By Andrea Tornielli
“All that is mine is yours” (Lk 15:31), says the father to his eldest son. He is referring not only to material goods but to the sharing of his love and compassion. This is the greatest legacy and wealth of a Christian. Because, instead of measuring ourselves or ranking ourselves according to a moral, social, ethnic or religious status, we know that there is another status that no one can erase or annihilate since it is pure gift: it’s the status of children who are loved, awaited and celebrated by the Father”.
This is one of the reflections that Pope Francis offered today in Rabat during the homily following the proclamation of the Gospel when he spoke of the parable of the merciful Father, better known as that of the prodigal Son. It’s an uncomfortable parable for us today, just as it was for the men and women of past centuries. A parable that is difficult to understand and even more difficult to accept. Why is the Father anxiously awaiting the youngest son who had squandered and wasted half of the paternal riches he had obtained in advance of his inheritance? Why does the Father, with open arms, welcome that foul-smelling son who had reduced himself to tending to the pigs after conducting a dissolute life? Why does he organize a great feast to celebrate his return? Why does he almost stop him from speaking, from acknowledging his sins, from humiliating himself by listing them? Why doesn't he put him in quarantine, order him to do just penance, impose on him a period of re-education as we would have done?
The answer to these questions is within the heart of the message of divine mercy, which is free and superabundant. For God no one is pure or impure, but all are helped to rise if only they allow themselves to be embraced. A God who is not afraid to enter the darkness of sin, who seeks every opportunity to forgive. The divine characteristic of that mercy is far from our pettiness and from our calculations.

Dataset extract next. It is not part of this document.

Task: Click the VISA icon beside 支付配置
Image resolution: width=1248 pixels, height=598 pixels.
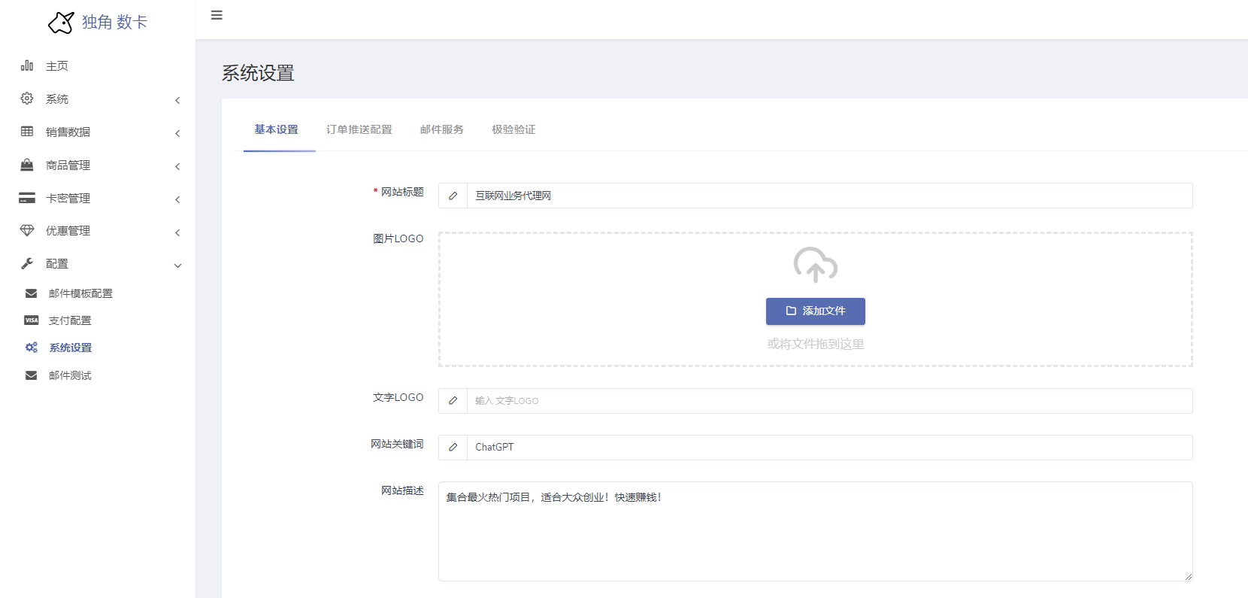Action: [x=32, y=320]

Let's confess: we can all see ourselves in the attitude of the eldest son who reacts badly to this gratuitous and overflowing love of the Father for the other son. That younger brother who knew the abyss of sin and came back home, not with the hope of being readmitted to his father's table, but of being with the servants of the house. And instead he was embraced, he went back - undeservedly according to human calculations – to be welcomed as a son, the recipient of a love that had never been interrupted and from which he, and only he, had wanted to recede.
In this parable, which is so difficult to accept for so many of us “elder sons and daughters” that consider ourselves superior and “in the right”, so different from “impure” sinners, there is a great teaching. The eldest son is called to participate in the feast for his ‘found again’ brother and he is called, above all, to acknowledge that his greatest inheritance and wealth is in being part of – and trying to make his own - this infinite mercy.